Desigualdad, oportunidades y sociedad de bienestar

La desigualdad es un concepto muy complejo. Desde luego, mucho más de lo que transmiten las interpretaciones simplistas que proliferan últimamente en España de parte de aquellos que pretenden utilizar la desigualdad como una nueva palanca para buscar el antagonismo social. Para empezar, la desigualdad es un fenómeno a escala mundial que se ve afectado críticamente por la globalización y el cambio tecnológico. Un fenómeno con orígenes y consecuencias diversas en países económicamente emergentes y desarrollados y, dentro de cada una de estas categorías, que depende, a su vez, de los sistemas institucionales de los que se hayan dotado esos países. Así, por ejemplo, hablar de desigualdad en España implica hablar del rendimiento del sistema de bienestar; implica hablar de la eficacia del sistema educativo y del mercado laboral para asignar oportunidades; implica hablar de la eficiencia del sistema fiscal para generar esquemas de ingreso y gasto públicos óptimos; e implica hablar de la calidad de nuestras instituciones. Pero además, hay que tener muy claro de qué estamos hablando realmente. Con demasiada frecuencia, se habla de desigualdad y de pobreza como sinónimos, cuando en realidad son conceptos netamente distintos que deben generar políticas públicas igualmente diferentes. No faltan ejemplos en el mundo de países con muy bajos niveles de desigualdad y amplias capas de la población que viven por debajo del umbral de la pobreza. Seguramente, lo relevante a efectos sociales no es tanto la desigualdad como la existencia de bolsas inaceptables de miseria y fenómenos de exclusión de determinados segmentos de la población. El objetivo del informe que, con el mismo título que este artículo, presentó ayer la Fundación FAES en su Campus anual en Guadarrama es precisamente aportar una reflexión rigurosa y serena sobre esta importante cuestión para la sociedad española.

España no es un país que destaque por la desigualdad o por la tasas de pobreza. Los indicadores de desigualdad, medida a través de los salarios, las rentas, la riqueza o el acceso de las personas a bienes de consumo básicos, así como los indicadores de pobreza, sitúan a España en las posiciones intermedias de los países de la UE 15. De hecho, si tomamos como referencia la riqueza teniendo en cuenta la vivienda en propiedad, España se encuentra en el grupo de cabeza de los países más igualitarios de nuestro entorno. La distribución de la renta que genera la actividad económica en nuestro país no difiere en gran medida de la que se genera, por ejemplo, en Suecia, país considerado de los más igualitarios de Europa. Sin embargo, el rendimiento del nuestro sistema de bienestar en su capacidad niveladora e igualadora de oportunidades es sensiblemente más bajo que el de los mejores países de nuestro entorno. Un hecho que se ha revelado de forma más evidente durante la crisis económica, que ha puesto a prueba los sistemas de bienestar de toda Europa con resultados dispares.

Las causas de este menor rendimiento son estructurales, no obedecen, contra lo que en ocasiones se dice, a las políticas adoptadas por el Gobierno en los últimos años. Como tampoco están relacionadas con las cantidades con las que dotamos el sistema de bienestar en España. Las estadísticas confirman lo que ya se intuía. España es de los países con mayores niveles de gasto social de los países desarrollados, dato que se mantiene incluso durante la crisis económica. No tenemos pues un problema de cantidad de gasto, sino de que el efecto redistributivo de ese gasto es bajo. ¿Por qué? La explicación no es compleja. A pesar de los logros objetivos de la reciente reforma laboral, España sigue teniendo un problema de insuficiencia crónica de empleo a lo que se añade un mercado de trabajo dual que reacciona violentamente a los ciclos económicos generando rápidas y desiguales subidas del desempleo que agrandan la brecha entre los que más tienen y los que menos.
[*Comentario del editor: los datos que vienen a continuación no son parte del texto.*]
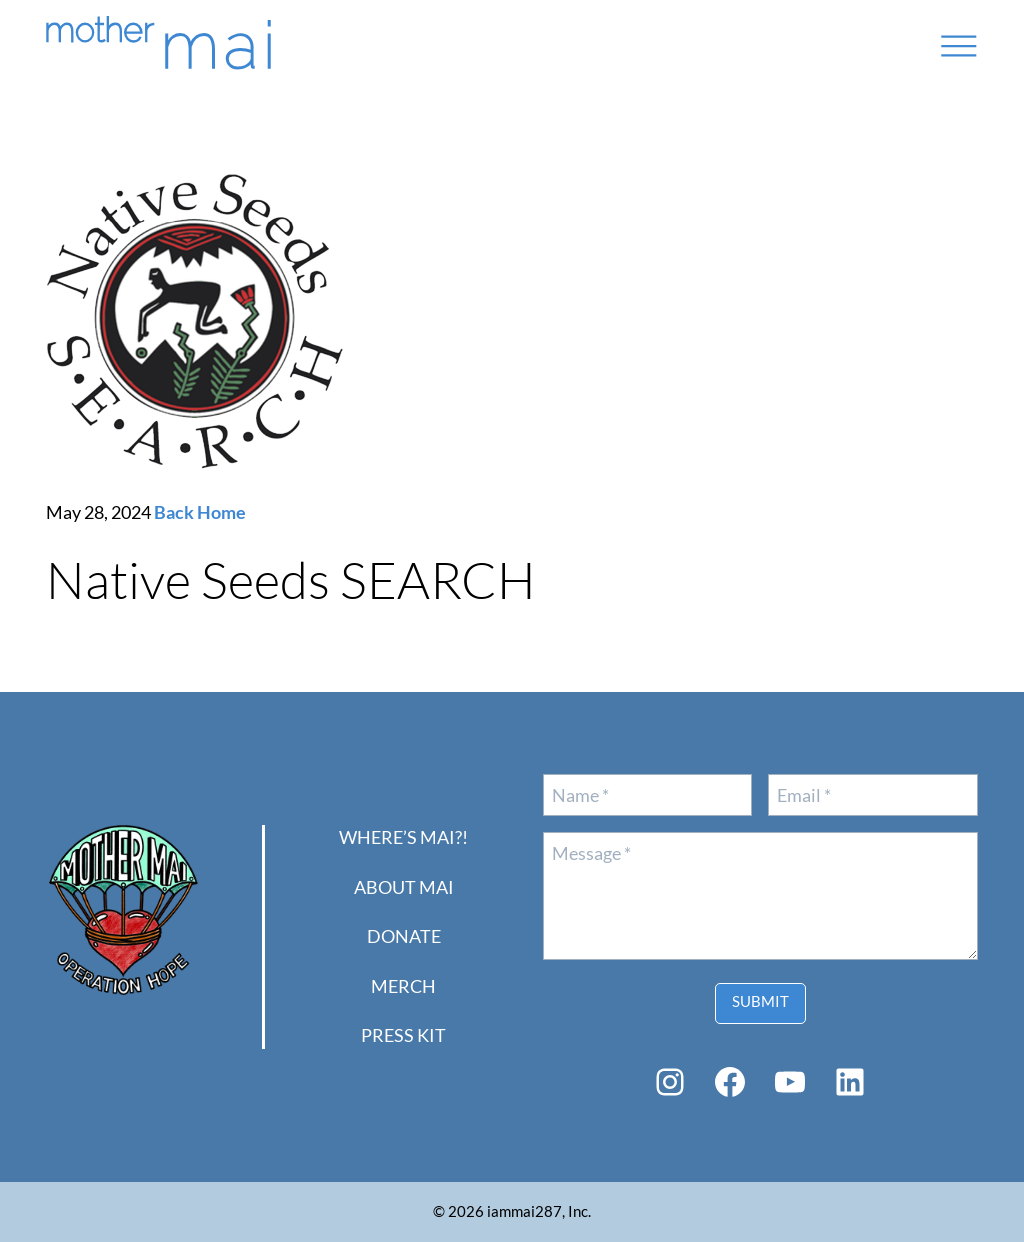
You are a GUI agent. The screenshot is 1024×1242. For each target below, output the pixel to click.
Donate (404, 936)
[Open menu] (959, 46)
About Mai (404, 887)
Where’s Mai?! (403, 837)
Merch (403, 986)
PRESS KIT (403, 1035)
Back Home (200, 512)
De hecho, seis de los ocho puntos del aumento de la desigualdad por la crisis se deben a este motivo. Además, contamos con un sistema educativo de baja calidad que no cumple con su función de «ascensor social» y con un sistema fiscal incapaz de recaudar de forma suficiente, al que se confía excesivamente una función redistributiva por el lado de los ingresos bajo el raquítico argumento de que la culpa de la desigualdad la tienen los «ricos». La combinación de estos tres elementos determina el rendimiento bajo del sistema de bienestar en comparación con nuestros socios que se concentra sobre los sectores más vulnerables de la sociedad, los jóvenes, los parados y las familias.
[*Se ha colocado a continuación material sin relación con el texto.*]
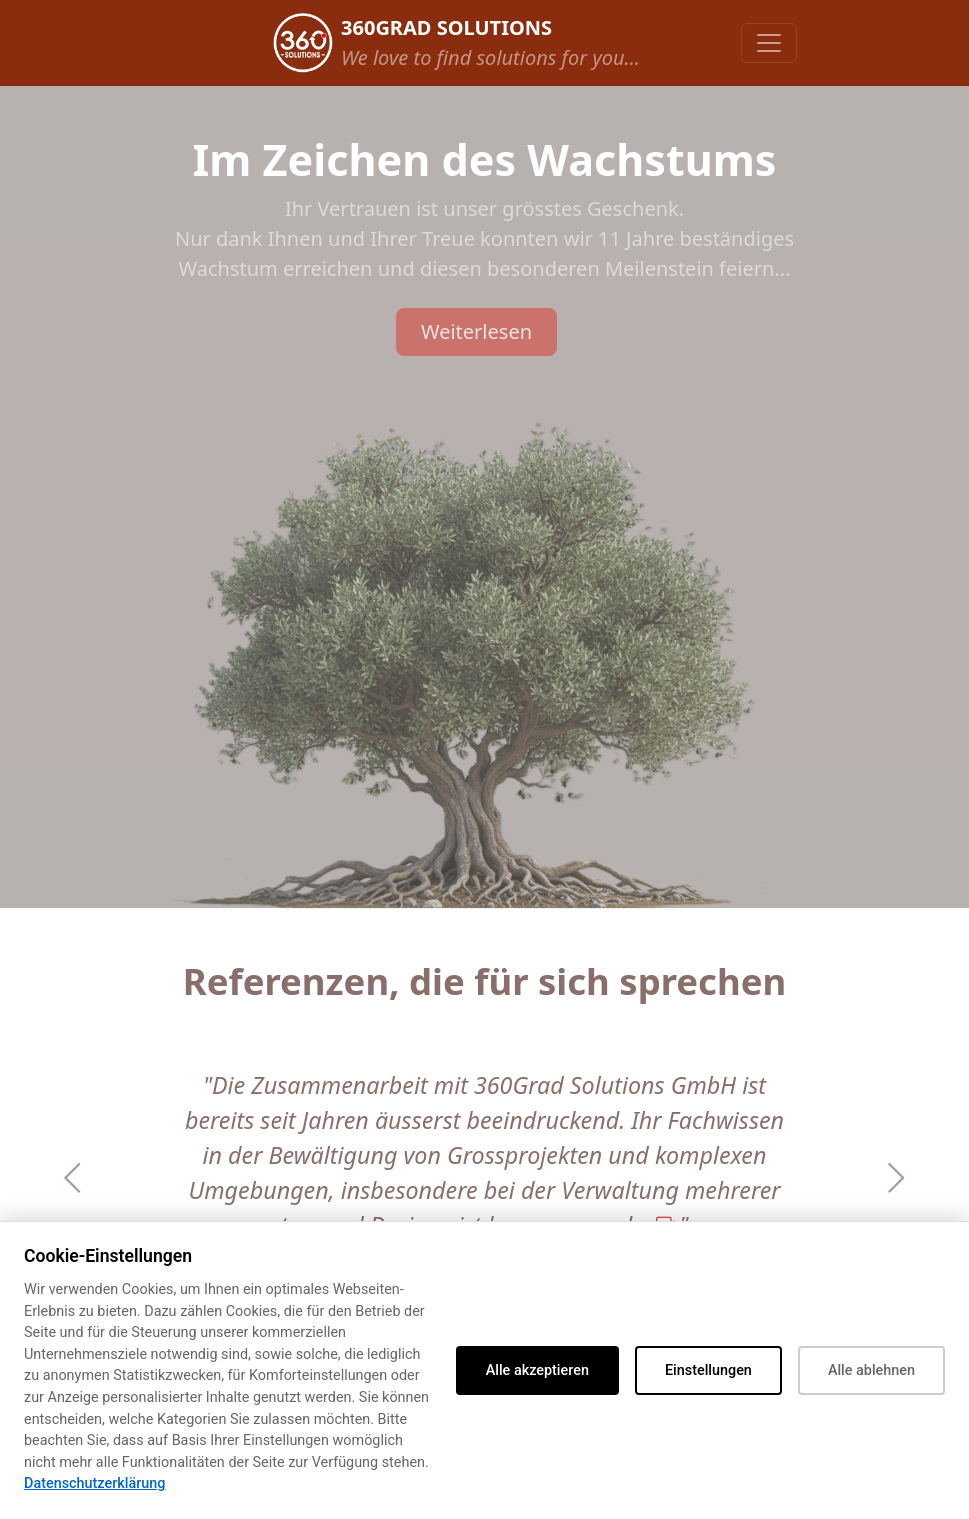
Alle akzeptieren (537, 1370)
Estos son los hechos. Esta es la evidencia que determinan los datos. El debate de la desigualdad en España es pertinente. Lo es por evidentes razones de cohesión y justicia social. Pero sería un grave error plantear este debate con el único objetivo de insistir en las mismas políticas que explican la desigualdad en España y su incremento durante la crisis económica.

Miguel Marín, director de Economía y Políticas Públicas de FAES.